• **How to complete this task**
Please transcribe, exactly, the line that contains "Ikarus (30, 591)" and every line after it to the end of the records, and nothing else.
^^^^^^^^
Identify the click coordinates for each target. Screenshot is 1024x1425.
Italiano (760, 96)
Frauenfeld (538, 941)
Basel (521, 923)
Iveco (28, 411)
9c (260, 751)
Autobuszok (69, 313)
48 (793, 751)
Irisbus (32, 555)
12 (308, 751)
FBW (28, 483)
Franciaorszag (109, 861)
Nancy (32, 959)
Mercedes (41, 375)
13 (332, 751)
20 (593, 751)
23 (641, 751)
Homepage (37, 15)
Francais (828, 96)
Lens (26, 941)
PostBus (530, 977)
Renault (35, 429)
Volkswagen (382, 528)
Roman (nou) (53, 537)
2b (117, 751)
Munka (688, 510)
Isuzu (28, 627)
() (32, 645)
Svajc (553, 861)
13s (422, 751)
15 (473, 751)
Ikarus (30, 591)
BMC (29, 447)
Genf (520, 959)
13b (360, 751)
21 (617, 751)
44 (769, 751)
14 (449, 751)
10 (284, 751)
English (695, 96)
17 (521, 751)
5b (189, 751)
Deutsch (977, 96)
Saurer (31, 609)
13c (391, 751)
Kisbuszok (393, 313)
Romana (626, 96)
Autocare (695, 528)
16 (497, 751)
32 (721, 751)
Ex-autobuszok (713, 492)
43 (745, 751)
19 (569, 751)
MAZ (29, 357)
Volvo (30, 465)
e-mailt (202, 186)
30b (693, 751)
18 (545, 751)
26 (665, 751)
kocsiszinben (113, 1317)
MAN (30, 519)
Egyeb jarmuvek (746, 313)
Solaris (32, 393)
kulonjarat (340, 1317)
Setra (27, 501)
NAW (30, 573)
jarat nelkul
^^^^^^^^
• **Expected output**
Ikarus (30, 591)
BMC (29, 447)
Genf (520, 959)
13b (360, 751)
21 (617, 751)
44 (769, 751)
14 (449, 751)
10 (284, 751)
English (695, 96)
17 (521, 751)
5b (189, 751)
Deutsch (977, 96)
Saurer (31, 609)
13c (391, 751)
Kisbuszok (393, 313)
Romana (626, 96)
Autocare (695, 528)
16 (497, 751)
32 (721, 751)
Ex-autobuszok (713, 492)
43 (745, 751)
19 (569, 751)
MAZ (29, 357)
Volvo (30, 465)
e-mailt (202, 186)
30b (693, 751)
18 (545, 751)
26 (665, 751)
kocsiszinben (113, 1317)
MAN (30, 519)
Egyeb jarmuvek (746, 313)
Solaris (32, 393)
kulonjarat (340, 1317)
Setra (27, 501)
NAW (30, 573)
jarat nelkul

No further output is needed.